On June 30 Kerry Leifeld held the distinction of being the most senior technician in the worldwide factory authorized Twin Commander service center network. That is a remarkable achievement considering that Twin Commander technicians are known for their love of and loyalty to the brand and its long history. Leifeld has been wrenching on Twin Commanders for 42 years, every one of which was spent at Byerly Aviation in Peoria, Illinois. June 30 was a special day for Leifeld, however; it would be his last day on the job before retiring.
A native Nebraskan, Leifeld joined Byerly in 1974 after graduating from the Spartan School of Aeronautics. The first Commander he worked on was a Model 560. Since then he has maintained just about every Commander model ever produced including the 500/A/B/S, 680/T/V/W, the 685 and 700, the 690/A/B and every JetProp model.
Over the years he has seen and been involved in all of the ground-breaking upgrades to Commanders that have kept them at the sharp end of the twin-turboprop market. He has overseen many Dash 10T engine conversions as well as seven Grand Renaissance projects, one of which was the centerpiece of the Twin Commander Aircraft display at the 1998 NBAA Convention.
Leifeld was named Byerly’s Service Manager in 1980, and since 1983 he has overseen maintenance of a 500S and a 690C, each owned by the same person over those 33 years. In 1995 the FAA’s Springfield FSDO named him Mechanic of the Year, and he retired this year as the big dog in Byerly’s shop—Director of Maintenance.
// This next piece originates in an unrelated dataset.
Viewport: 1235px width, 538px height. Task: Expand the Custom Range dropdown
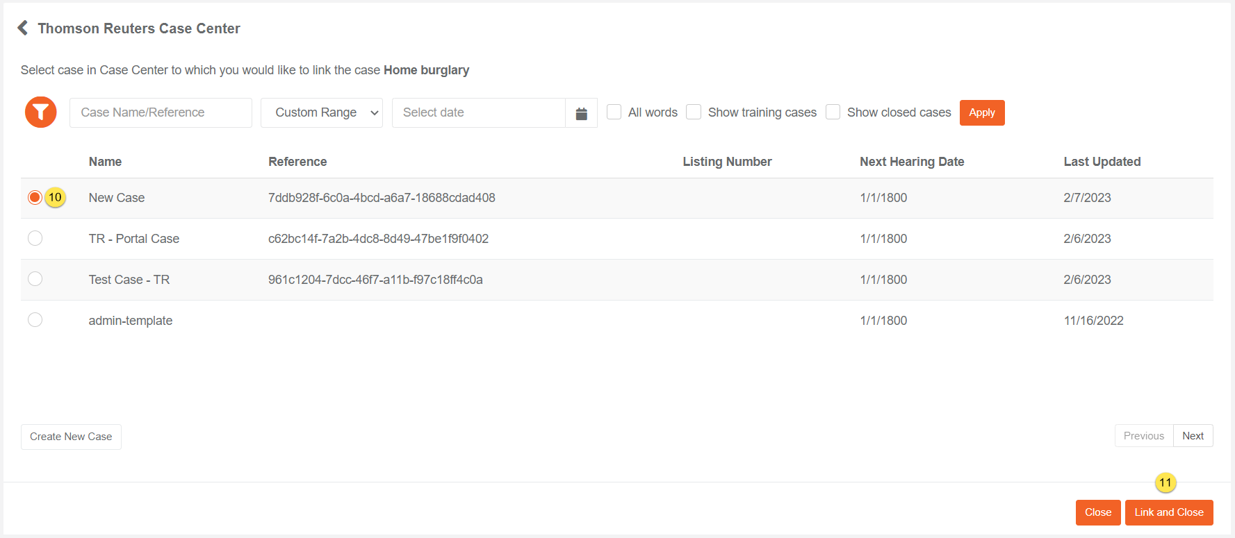(321, 112)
Ryan Grenhoff, an experienced Byerly technician and FAA Inspector, took over from Leifeld as Director of Maintenance.
Leifeld earned his Private pilot certificate while at Byerly, and has flown in the Goodyear Blimp, a Ford Tri-motor, a Boeing B17 and North American AT6.
One of the things of which Leifeld is proudest is his involvement with Bob Hoover, the legendary Air Force, North American factory, and airshow pilot widely regarded as one of the best pilots ever. He provided Hoover with a temporary replacement 500S for an airshow when Hoover’s Commander had a mechanical issue. In 2003 Leifeld signed off the special flight permit that cleared the way for Hoover to ferry his 500 from Lakeland, Florida, to Dulles Airport in Washington, D.C., where it was put on permanent display at the Smithsonian National Air and Space Museum’s Steven F. Udvar-Hazy Center.
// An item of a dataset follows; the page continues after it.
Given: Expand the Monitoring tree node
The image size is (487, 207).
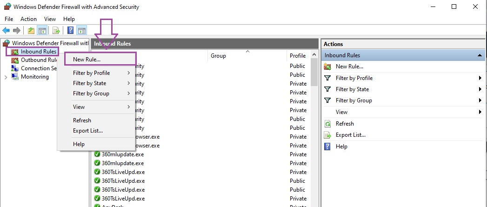Looking at the screenshot, I should tap(6, 77).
Leifeld has been to the museum. “It was great to see Byerly Aviation’s name on the side of the Shrike that is displayed for all the world to see for many years to come,” he commented. “It gave me a wonderful sense of accomplishment.”
Leifeld is rightfully proud of his career choice, and his loyalty to Byerly Aviation. “I am very proud to not only call myself an aircraft mechanic, but also a Commander mechanic,” he says. “Thank you to Byerly Aviation and Twin Commander Aircraft for the adventure of a lifetime, to serve in my chosen profession.”
Ever the dedicated service manager, Leifeld recognized his colleagues for their good service. “I would like to thank Byerly’s current mechanics and past mechanics for all the maintenance they performed to deliver our customers’ aircraft in a timely manner while I was service manager,” he said.
And, the good husband and father as well: “Also, I would like to thank my wife Linda and my three sons, Shane, Trevor, and Jared, for all their support over all those years.”
Leifeld retires a happy, satisfied man. “I am taking time to reflect on the past 42 years in aviation and traveling with my wife,” he noted. “Most of all I am looking forward to new adventures.”